Adriano Moura — Religiosos e artistas, cada qual no seu quadrado

Adriano Moura, professor, poeta e dramaturgo
Adriano Moura, professor, poeta e dramaturgo

Ainda sobre a polêmica da denúncia de censura à peça “Bonitinha, mas ordinária”, de Nelson Rodrigues, por conta de alegados motivos de ordem pessoal e religiosa da prefeita Rosinha (conheça o caso aqui e aqui), denunciado em mídia nacional aqui e aqui pelos integrantes do grupo teatral carioca “Oito de Paus”, que encenaria a peça no Trianon em 10 de agosto, o professor, poeta e dramaturgo Adriano Moura voltou à carga aqui, na democracia irrefreável das redes sociais. A ele, o blog pede a licença devida para reproduzir abaixo seu novo texto sobre o caso…

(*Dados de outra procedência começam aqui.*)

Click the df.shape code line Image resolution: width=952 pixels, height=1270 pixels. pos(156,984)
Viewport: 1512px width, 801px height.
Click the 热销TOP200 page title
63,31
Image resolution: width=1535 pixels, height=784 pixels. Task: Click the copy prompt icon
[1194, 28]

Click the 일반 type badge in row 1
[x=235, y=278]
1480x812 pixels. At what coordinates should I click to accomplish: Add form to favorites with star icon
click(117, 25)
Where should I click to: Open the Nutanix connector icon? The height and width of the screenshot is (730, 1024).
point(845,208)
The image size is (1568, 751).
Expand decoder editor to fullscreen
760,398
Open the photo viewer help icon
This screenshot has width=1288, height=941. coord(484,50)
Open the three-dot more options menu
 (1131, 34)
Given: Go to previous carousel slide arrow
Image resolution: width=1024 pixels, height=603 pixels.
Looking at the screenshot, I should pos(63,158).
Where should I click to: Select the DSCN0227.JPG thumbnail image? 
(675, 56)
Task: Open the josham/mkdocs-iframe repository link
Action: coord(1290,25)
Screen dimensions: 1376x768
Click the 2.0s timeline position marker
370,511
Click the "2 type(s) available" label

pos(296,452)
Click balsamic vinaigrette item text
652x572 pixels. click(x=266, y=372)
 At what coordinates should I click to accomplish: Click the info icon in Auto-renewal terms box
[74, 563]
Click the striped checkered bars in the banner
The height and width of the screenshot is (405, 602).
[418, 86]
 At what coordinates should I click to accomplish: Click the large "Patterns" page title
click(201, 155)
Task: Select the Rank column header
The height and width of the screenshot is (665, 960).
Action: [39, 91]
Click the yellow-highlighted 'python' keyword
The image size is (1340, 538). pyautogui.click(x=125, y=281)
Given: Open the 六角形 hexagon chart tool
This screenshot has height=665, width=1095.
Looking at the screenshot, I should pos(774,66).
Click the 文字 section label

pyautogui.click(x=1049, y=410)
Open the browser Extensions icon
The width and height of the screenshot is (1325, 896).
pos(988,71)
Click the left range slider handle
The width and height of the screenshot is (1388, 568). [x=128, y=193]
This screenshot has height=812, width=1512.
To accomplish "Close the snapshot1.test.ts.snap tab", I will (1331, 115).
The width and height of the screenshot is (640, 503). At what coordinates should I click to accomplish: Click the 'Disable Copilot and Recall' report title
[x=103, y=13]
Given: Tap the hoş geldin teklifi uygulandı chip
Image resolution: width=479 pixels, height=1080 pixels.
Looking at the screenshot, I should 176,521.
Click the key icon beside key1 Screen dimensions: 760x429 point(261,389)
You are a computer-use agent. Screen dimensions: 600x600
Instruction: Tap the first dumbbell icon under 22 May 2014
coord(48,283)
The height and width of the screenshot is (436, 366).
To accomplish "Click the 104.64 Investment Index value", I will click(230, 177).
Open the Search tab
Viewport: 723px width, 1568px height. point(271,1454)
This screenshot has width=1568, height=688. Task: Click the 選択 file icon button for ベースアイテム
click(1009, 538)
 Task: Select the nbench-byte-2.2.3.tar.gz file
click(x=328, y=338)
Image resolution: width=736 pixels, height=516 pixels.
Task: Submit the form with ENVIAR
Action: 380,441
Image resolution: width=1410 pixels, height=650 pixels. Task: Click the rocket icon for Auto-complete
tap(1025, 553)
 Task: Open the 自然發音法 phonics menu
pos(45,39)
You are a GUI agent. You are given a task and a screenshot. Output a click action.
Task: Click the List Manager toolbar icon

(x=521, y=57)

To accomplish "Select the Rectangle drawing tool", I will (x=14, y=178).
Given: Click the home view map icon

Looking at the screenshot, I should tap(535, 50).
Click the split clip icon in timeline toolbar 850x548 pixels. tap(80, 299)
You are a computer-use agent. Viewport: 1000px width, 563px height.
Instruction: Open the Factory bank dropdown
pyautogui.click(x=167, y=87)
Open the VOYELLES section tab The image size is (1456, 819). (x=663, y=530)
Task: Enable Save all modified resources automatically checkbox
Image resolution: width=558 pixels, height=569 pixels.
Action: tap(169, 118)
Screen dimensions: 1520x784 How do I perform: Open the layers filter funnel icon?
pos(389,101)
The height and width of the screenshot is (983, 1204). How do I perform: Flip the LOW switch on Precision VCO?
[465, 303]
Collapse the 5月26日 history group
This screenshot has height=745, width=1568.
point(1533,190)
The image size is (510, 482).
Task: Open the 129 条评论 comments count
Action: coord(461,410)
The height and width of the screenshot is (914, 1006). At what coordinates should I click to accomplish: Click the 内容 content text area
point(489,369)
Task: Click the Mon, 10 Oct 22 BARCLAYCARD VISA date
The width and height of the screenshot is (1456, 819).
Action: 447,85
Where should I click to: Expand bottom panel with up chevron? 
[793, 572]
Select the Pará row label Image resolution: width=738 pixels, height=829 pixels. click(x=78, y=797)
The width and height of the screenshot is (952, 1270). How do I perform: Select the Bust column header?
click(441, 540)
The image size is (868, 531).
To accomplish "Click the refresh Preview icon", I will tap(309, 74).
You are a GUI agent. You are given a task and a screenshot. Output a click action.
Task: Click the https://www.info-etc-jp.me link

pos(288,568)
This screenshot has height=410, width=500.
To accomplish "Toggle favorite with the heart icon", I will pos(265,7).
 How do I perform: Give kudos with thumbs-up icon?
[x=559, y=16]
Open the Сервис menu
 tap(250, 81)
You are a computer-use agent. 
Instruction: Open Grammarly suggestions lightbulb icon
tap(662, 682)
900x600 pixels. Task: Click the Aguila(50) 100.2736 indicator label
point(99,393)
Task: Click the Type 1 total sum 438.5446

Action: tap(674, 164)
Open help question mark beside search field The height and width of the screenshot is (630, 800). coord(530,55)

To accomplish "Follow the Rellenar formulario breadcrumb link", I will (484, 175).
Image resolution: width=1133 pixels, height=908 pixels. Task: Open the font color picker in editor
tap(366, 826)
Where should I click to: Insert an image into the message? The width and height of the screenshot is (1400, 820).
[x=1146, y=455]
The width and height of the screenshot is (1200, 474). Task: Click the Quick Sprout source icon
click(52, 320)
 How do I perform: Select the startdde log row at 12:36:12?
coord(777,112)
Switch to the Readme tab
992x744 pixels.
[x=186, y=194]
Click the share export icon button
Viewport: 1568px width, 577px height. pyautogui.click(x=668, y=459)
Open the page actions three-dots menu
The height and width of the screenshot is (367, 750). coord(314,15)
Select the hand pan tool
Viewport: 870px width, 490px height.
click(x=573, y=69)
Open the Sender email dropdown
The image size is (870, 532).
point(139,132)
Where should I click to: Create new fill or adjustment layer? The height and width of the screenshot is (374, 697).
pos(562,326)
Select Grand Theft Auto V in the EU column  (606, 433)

Não tenho nada contra religiosos, mas deveria ser assim: eles em suas igrejas e praças e festas; lendo seus textos, fazendo suas orações e praticando suas obras sem serem incomodados. Os que, como eu, não têm religião também: em suas praças, igrejas (teatros, cinemas, casas de cultura, bares, etc.) e festas produzindo suas obras também sem serem incomodados. Nunca vi artista querendo impor regras a religiosos. Por que “caralho d’água” religiosos tentam impor regras aos artistas. Eles deviam saber que “Deus só descansou no sétimo dia, depois de fazer poesia”, e que a terra está longe de ser um poema sacro ou gospel. Ah! O palavrão é licença poética de internauta. Isso aqui não é uma sala de aula, mas uma Babel.